# DIRECTIONS FOR THIS TASK
Return the full passage on Shapley interaction indices word for word.

# PASSAGE FOR REVIEW
----------------------------------------

Tensor network reformulations (Interaction Tensor SHAP, IT-SHAP) allow for polynomial time and polylog depth computation under Tensor Train decomposition, compressing the exponential complexity of discrete difference enumeration to NC $^2$ parallel time, conditioned on TT-representability of model and distribution tensors (Hasegawa et al., 5 Dec 2025).

Method	Order Supported	Complexity
Brute Force	Any	$O(2^n)$
TreeSHAP-IQ	Any (trees)	$O(\text{poly}(n,s))$
Monte Carlo	Any	$O(M n^2)$
IT-SHAP	Any	$O(\text{poly}(n,k))$

4. Relationship to Classical Shapley Values and GAMs

The classical Shapley value assigns each feature its marginal contribution, conflating main and interaction effects. STII decomposes the Shapley value into pure main effects (self-interactions) and interactions of arbitrary order. Summing all indices up to order $k$ recovers the total model output, satisfying the efficiency axiom (Dhamdhere et al., 2019, Bordt et al., 2022, Nohara et al., 2022).

$k$ -order STII recovers Generalized Additive Models (GAMs) with interaction terms up to order $k$ : for any $f(x) = \sum_{|S|\leq k} f_S(x_S)$ , the STII gives $I_S^k(x) = f_S(x_S)$ exactly (Bordt et al., 2022). This aligns the post-hoc attribution with intrinsic interpretability.

5. Empirical Applications and Case Studies

STII has demonstrated empirical utility across domains:

Tabular Modeling: In clinical models of colon cancer, STII isolates combinations (e.g., age and bilirubin) whose joint effects exceed main effects—enabling sharper dependence plots and clinicians’ risk stratification (Nohara et al., 2022).

----------------------------------------

# Saved data entries
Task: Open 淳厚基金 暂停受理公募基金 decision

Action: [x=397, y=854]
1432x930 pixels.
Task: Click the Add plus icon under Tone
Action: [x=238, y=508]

----------------------------------------

# TASK RESPONSE
Tensor network reformulations (Interaction Tensor SHAP, IT-SHAP) allow for polynomial time and polylog depth computation under Tensor Train decomposition, compressing the exponential complexity of discrete difference enumeration to NC $^2$ parallel time, conditioned on TT-representability of model and distribution tensors (Hasegawa et al., 5 Dec 2025).

Method	Order Supported	Complexity
Brute Force	Any	$O(2^n)$
TreeSHAP-IQ	Any (trees)	$O(\text{poly}(n,s))$
Monte Carlo	Any	$O(M n^2)$
IT-SHAP	Any	$O(\text{poly}(n,k))$

4. Relationship to Classical Shapley Values and GAMs

The classical Shapley value assigns each feature its marginal contribution, conflating main and interaction effects. STII decomposes the Shapley value into pure main effects (self-interactions) and interactions of arbitrary order. Summing all indices up to order $k$ recovers the total model output, satisfying the efficiency axiom (Dhamdhere et al., 2019, Bordt et al., 2022, Nohara et al., 2022).

$k$ -order STII recovers Generalized Additive Models (GAMs) with interaction terms up to order $k$ : for any $f(x) = \sum_{|S|\leq k} f_S(x_S)$ , the STII gives $I_S^k(x) = f_S(x_S)$ exactly (Bordt et al., 2022). This aligns the post-hoc attribution with intrinsic interpretability.

5. Empirical Applications and Case Studies

STII has demonstrated empirical utility across domains:

Tabular Modeling: In clinical models of colon cancer, STII isolates combinations (e.g., age and bilirubin) whose joint effects exceed main effects—enabling sharper dependence plots and clinicians’ risk stratification (Nohara et al., 2022).